Independent-DOループ内で変数のシャドウ領域を参照するためのON HOME指示とLOCAL指示は、Independent-DOループの直前にREFLECT指示文がある場合には省略可能です(V1.4以降)。

 

3.1.2                           プロセッサ数に関して

DISTRIBUTE指示文でONTO以降を省略すると、実行時に決まるプロセッサ数と同じ大きさを持つ1次元プロセッサ配列に対する分散と見なされます。つまり、例えば配列Aの分散に関して、
    !HPF$ DISTRIBUTE A(*,*,BLOCK)

    !HPF$ PROCESSORS P(NUMBER_OF_PROCESSORS())
    !HPF$ DISTRIBUTE A(*,*,BLOCK) ONTO P
は同じ意味を持ちます。2次元以上のプロセッサ配列に対する分散では、ONTO以降を省略することはできません。

PROCESSORS指示文で指定したプロセッサ配列の大きさと、実行時に指定するノード数(mpirunのオプション-npで指定する数値など)は、一致しなければなりません。PROCESSORS指示文で複数のプロセッサ配列が指定されているとき、それらの次元数や形状は一致する必要はありませんが、大きさは一致しなければなりません。

 

3.1.3                           手続き呼び出しに関して

手続境界での自動再マッピングは、明示的引用仕様(Interfaceブロックなど)がある場合に限って行われます。呼出し側とサブプログラムで引数のマッピングが一致しない場合には、明示的引用仕様が必要です。逆に、明示的引用仕様がない場合には、再マッピングによる性能的オーバヘッドが生じないことが保証されます。

原則として、HPF手続をIndependent-DOループの中で呼び出すことはできませんが、手続き内で入出力や分散配列の参照がない場合に限っては許されます。

FortranまたはCの逐次実行手続は、Independent-DOループの中で呼び出すことができます。HPFプログラムから呼び出されるFortranプログラムを定義するときは、接頭辞EXTRINSIC('FORTRAN','LOCAL')を使用するか、fhpfを通さないで翻訳し結合してください。

 

3.1.4                           その他の制限事項

宣言指示文の出現順序に制限があります。変数名、テンプレート名およびプロセッサ名は、それらが使用されるよりも前に宣言されていなければなりません。つまり、ALIGN指示文より先にそのターゲットに関するTEMPLATE指示文、DISTRIBUTE指示文などがなければならず、DISTRIBUTE指示文より先にその分散先プロセッサに関するPROCESSORS指示文がなければなりません。

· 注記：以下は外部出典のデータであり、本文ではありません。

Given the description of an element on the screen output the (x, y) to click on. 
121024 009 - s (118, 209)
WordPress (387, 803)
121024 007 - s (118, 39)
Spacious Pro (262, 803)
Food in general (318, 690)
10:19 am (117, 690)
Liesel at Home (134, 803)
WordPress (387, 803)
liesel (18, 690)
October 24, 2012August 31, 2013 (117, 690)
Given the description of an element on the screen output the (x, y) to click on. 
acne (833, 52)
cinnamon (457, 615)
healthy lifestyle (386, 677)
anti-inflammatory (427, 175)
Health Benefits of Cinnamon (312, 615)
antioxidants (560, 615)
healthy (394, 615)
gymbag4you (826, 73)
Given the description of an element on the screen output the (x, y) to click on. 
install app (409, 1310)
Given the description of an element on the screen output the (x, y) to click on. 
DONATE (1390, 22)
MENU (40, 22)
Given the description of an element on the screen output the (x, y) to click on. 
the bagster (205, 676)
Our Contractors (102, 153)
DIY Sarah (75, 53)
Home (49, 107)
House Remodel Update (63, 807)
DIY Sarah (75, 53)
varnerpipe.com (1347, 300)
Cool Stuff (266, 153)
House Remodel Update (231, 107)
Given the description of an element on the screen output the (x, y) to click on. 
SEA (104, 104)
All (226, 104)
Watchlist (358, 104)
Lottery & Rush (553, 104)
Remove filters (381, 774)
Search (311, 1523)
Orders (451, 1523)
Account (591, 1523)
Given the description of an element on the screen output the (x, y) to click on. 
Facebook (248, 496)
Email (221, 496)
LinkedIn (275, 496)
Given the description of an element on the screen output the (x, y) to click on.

分散配列をDATA文などで初期化することはできません。大きなデータはファイルから読ませるなどの方法で回避してください。

同じ翻訳単位内に出現する複数のASYNCHRONOUS指示文およびASYNC接頭辞は、同じ非同期識別子を持つことはできません。

そのほか、HPF/JA1.0仕様のうち以下の機能は未サポートです(ON指示構文はV1.4.3以降サポートされています)。

·          文字型変数および構造体のマッピング

·          ALIGN指示文による変数の複製

·          部分プロセッサに対する分散

·          BLOCK以外の分散に対するSHADOW指示

·          フルシャドウ

·          TASK_REGION指示構文

·          仮引数の転写的(transcriptive)なマッピング指定、INHERIT指示

·          手続呼出し境界での再マッピングが必要な内部手続き

·          HPF組込み関数、HPFライブラリ

·          REDISTRIBUTE指示、REALIGN指示、DYNAMIC指示

·          INDEX_REUSE指示

·          分散配列を左辺とする代入文での、配列構成子の使用

Fortran言語仕様に関して、以下の制限があります。

·          ASSIGN文と割当て型GOTO文、ENTRY文、選択戻り指定子

·          WHERE文、WHERE構文

·          引数キーワード

·          総称指定のある引用仕様宣言

 

 

4        サンプルプログラム

本ソフトウェアがインストールされたディレクトリの下に、ディレクトリsampleが展開されます。サンプルプログラムとしてご利用ください。

サンプルプログラムは、姫野ベンチマークプログラム
              http://accc.riken.jp/HPC/HimenoBMT/
himenoBMTxpHPFで並列化したものです。

 

4.1    プログラムについて

ディレクトリsampleの下には、以下のHPFプログラムがあります。

(1)    himenoBMTxp_HPFv1.f(インクルードファイルなし)
3次元空間のうちz軸方向をblock分散するプログラムです。プロセッサ数はコンパイル時に指定する必要はなく、実行時にオプション(mpirunコマンドの-npなど)で指定した値となります。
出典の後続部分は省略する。